- Lightweight linux distro ideal dual boot windows xp pdf#
- Lightweight linux distro ideal dual boot windows xp full#
Sorry, it looks like I measured something different, which was the RAM usage on startup in fact. So of course LibreOffice has its important place in today's computing, but I have to compare features and performance for working, regardless of whatever age this program is, so I end up with Word 97 as a solution and am always amazed by the amout of power that LibreOffice needs to achieve the same things.

To be honest, a peek at Word 6.0 (of 1993) for Windows 3.11 "felt" pretty much like sitting in front of Word 97 with round buttons, but I haven't tested that in detail and realised any projects with it.
Lightweight linux distro ideal dual boot windows xp pdf#
PDF exporting since Office 2003 is the most important feature that I use. Maybe I'm a stubborn id***, but I don't see any major improvements in Office Suites in the last 25 years, really. Their program is simply not built to run on such old computers. Regarding my comment, the LibreOffice developers would show me the finger and tell me to get out of the stone age. Even modern computing with new hardware and latest browsers has load times but we've all developed work-arounds, such as loading browser tabs in the background. There are almost always work-arounds for older hardware, though it's not always feasible to use the lightest alternatives, mostly learn some patience and enjoy the experience. If RetroZilla took more than twice the time to load but provided the same functionality as a newer SeaMonkey then Windows 98 would still be a viable sole operating system, sadly it's not. Personal preference, i'm not going to discard old hardware or relegate it hobby status because i've run out of fingers and toes to count load times. In comparison, this SeaMonkey still works well on > 90% of websites. By my estimate RetroZilla is a half-functional browser (basic browser functions, loads most pages, poor rendering, no JavaScript). On same hardware with a fresh boot, old RetroZilla loads in 15 seconds in Windows 98 SE while the latest SeaMonkey (non-SSE2 capable hardware) loads in 39 seconds in GNU/Linux. Hopefully the coders won't think their life's work gets summarized as 'absolutely appaling' The memory footprint of a relatively modern LibreOffice in GNU/Linux is 33 MB, what are you referring to when you indicated Open Office at '106,2 MB' (RAM use, package size)?

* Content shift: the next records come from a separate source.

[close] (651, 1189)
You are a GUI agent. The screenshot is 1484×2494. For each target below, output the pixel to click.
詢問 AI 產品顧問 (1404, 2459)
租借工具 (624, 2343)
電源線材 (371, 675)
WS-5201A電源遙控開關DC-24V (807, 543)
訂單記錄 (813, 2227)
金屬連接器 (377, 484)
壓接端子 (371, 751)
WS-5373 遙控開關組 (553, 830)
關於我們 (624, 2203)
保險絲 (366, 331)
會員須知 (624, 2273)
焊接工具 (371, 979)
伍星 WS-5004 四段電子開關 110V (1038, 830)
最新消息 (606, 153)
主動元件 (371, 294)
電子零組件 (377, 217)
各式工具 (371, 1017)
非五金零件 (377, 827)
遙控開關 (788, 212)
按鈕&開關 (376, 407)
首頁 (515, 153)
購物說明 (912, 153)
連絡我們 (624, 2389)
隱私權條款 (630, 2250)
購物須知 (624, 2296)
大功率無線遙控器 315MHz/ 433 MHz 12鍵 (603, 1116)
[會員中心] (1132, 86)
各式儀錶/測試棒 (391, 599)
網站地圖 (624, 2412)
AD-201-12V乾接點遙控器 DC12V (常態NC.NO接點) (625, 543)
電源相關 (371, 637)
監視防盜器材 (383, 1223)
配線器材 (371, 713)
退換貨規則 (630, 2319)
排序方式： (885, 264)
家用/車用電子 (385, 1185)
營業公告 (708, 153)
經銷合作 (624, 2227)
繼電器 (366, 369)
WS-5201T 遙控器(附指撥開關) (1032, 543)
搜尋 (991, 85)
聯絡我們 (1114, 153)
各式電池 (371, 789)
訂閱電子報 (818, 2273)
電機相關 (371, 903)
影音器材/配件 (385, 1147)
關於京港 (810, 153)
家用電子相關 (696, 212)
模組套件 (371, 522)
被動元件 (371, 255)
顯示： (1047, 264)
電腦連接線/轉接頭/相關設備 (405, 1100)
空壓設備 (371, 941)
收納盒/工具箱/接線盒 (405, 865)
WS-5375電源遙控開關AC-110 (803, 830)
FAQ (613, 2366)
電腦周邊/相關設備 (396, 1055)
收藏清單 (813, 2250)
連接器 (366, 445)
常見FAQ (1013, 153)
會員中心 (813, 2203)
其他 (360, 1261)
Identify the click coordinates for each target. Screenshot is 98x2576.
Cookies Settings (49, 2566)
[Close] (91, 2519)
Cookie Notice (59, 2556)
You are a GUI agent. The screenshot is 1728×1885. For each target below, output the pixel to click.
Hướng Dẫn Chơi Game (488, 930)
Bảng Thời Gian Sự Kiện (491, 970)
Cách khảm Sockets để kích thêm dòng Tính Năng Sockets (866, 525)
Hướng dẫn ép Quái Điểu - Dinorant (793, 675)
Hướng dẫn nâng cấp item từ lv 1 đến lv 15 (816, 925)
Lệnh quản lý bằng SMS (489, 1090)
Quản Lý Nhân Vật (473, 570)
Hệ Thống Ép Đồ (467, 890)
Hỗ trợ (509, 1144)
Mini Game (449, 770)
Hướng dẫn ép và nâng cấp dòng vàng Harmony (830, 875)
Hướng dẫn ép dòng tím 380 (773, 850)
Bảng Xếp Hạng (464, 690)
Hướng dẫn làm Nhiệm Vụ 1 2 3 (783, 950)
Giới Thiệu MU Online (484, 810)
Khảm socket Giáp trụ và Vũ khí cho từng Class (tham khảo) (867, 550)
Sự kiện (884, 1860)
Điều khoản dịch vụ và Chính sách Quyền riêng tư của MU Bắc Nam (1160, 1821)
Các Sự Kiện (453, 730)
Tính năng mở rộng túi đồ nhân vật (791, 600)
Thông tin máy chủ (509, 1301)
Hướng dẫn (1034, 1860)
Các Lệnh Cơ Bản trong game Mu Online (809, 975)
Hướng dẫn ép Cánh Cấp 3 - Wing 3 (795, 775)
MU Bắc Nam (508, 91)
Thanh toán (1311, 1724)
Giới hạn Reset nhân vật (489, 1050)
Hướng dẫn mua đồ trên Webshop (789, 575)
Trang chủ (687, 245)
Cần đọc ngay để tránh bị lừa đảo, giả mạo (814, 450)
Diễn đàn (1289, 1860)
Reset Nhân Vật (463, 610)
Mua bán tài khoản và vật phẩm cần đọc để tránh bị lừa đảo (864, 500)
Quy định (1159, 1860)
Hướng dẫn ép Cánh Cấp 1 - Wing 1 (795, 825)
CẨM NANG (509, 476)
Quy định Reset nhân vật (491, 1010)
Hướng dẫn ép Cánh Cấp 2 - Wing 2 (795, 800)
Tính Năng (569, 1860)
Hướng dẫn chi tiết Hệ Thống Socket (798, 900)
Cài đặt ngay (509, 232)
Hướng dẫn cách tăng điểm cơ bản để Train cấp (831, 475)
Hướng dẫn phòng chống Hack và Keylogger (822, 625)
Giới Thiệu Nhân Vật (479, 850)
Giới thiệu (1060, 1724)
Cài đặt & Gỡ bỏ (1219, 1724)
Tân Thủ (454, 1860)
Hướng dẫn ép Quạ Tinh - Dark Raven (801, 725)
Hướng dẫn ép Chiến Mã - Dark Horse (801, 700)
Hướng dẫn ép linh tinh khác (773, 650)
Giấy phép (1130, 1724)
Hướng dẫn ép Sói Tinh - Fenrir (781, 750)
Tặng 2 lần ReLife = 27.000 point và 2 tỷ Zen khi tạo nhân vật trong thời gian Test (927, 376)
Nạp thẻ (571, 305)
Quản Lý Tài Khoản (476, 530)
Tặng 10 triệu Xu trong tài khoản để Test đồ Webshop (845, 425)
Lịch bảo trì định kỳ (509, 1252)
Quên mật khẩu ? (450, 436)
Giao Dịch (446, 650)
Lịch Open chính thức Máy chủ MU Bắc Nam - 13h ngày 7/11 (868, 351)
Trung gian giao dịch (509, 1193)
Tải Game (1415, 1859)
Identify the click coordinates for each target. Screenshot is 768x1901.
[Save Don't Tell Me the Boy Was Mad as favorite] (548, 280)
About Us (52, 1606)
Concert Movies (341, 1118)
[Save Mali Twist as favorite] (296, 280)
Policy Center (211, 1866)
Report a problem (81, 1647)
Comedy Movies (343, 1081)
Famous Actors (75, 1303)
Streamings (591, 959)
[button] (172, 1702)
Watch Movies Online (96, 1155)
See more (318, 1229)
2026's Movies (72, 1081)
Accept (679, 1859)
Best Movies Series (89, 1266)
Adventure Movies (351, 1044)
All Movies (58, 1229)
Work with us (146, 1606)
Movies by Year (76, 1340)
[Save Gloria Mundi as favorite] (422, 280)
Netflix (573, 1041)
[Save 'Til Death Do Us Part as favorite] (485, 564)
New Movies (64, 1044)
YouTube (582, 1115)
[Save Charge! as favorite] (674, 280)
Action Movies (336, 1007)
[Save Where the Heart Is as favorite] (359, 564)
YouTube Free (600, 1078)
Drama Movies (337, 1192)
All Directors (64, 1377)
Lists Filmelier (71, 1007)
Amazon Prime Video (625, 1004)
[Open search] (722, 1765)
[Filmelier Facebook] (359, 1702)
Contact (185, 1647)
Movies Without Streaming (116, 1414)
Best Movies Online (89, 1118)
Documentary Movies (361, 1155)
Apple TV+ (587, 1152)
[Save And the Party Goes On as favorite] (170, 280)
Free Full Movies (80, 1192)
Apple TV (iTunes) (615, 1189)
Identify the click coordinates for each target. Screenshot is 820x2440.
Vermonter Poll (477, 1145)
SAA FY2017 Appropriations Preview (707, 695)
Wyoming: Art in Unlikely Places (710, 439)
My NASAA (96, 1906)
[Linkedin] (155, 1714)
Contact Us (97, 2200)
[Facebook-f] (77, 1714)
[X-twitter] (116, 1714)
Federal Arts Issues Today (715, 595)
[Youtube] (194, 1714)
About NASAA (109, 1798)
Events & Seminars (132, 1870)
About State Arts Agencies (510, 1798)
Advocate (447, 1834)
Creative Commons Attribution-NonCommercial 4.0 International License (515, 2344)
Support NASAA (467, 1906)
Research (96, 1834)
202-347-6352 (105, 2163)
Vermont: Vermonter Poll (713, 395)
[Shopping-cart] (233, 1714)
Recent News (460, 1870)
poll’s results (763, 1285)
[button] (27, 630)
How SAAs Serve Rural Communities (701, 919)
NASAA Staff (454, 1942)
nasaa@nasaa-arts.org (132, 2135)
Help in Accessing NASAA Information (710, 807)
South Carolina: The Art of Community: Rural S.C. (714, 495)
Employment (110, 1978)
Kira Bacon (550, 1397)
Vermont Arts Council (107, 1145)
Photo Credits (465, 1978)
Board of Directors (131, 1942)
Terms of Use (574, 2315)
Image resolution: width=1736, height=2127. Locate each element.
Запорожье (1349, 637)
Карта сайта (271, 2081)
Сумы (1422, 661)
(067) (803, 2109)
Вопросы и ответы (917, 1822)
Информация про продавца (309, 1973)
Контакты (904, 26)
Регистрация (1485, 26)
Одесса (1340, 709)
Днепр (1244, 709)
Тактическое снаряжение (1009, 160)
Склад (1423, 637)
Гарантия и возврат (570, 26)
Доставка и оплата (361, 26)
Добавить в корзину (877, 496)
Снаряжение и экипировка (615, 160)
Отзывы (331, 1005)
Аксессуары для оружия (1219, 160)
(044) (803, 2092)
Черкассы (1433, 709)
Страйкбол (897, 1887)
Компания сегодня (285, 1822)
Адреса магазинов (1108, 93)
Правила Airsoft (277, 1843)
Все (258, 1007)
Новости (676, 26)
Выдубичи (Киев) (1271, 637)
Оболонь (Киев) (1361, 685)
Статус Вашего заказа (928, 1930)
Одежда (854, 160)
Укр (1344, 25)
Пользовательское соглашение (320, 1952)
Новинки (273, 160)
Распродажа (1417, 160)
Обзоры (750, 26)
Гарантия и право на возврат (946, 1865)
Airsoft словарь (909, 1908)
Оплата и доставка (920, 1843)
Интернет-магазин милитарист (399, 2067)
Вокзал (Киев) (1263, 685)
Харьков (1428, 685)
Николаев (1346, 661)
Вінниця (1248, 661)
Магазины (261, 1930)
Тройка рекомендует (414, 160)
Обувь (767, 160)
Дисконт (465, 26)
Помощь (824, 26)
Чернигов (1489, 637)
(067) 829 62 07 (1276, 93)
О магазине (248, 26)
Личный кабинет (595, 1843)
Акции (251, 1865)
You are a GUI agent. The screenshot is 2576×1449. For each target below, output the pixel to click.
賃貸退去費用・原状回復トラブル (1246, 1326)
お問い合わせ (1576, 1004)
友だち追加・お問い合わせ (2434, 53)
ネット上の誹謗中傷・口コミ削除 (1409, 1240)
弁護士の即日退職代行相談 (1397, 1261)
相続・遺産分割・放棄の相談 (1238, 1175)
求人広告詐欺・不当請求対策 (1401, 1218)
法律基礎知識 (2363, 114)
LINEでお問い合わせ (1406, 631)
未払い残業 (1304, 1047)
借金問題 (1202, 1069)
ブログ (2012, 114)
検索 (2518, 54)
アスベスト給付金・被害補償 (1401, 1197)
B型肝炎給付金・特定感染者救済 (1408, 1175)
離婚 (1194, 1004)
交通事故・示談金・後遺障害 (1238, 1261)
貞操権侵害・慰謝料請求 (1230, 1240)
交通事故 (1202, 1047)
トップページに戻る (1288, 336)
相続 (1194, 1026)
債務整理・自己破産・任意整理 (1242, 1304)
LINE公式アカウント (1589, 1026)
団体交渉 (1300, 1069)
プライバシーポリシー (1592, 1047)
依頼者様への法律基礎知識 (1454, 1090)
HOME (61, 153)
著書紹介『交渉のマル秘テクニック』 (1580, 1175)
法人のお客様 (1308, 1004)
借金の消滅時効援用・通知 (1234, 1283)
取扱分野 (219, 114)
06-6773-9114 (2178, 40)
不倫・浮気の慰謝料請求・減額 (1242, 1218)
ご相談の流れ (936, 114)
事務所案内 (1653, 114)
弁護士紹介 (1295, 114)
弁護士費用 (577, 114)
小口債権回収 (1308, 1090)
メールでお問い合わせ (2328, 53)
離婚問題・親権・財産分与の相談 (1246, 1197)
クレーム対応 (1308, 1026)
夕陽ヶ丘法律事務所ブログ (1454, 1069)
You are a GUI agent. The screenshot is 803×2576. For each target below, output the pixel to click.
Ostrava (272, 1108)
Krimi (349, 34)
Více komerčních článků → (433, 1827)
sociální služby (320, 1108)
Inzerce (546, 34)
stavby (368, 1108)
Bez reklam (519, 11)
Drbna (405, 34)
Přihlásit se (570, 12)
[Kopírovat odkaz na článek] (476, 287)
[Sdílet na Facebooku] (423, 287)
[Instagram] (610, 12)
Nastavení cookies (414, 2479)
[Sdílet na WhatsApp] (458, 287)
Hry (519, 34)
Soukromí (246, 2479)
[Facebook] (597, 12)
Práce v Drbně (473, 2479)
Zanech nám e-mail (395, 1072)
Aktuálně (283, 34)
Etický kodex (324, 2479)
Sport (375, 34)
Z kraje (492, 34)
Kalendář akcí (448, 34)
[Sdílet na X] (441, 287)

Lightweight linux distro ideal dual boot windows xp full#
To me it's a good accomplishment: full featured office suite, open source, continuous development, thousands of commits, more features, constantly striving for inter-office compatability, same load time with less RAM than 10 years ago. To re-iterate, the 45 second load time for LibreOffice above is using an 800 MHz system, not many use this hardware today as daily driver. I could happily write a novel using vi but that wouldn't interest anyone. We could all list progressively lighter software, which would in turn have less features or become less compatible in modern environments.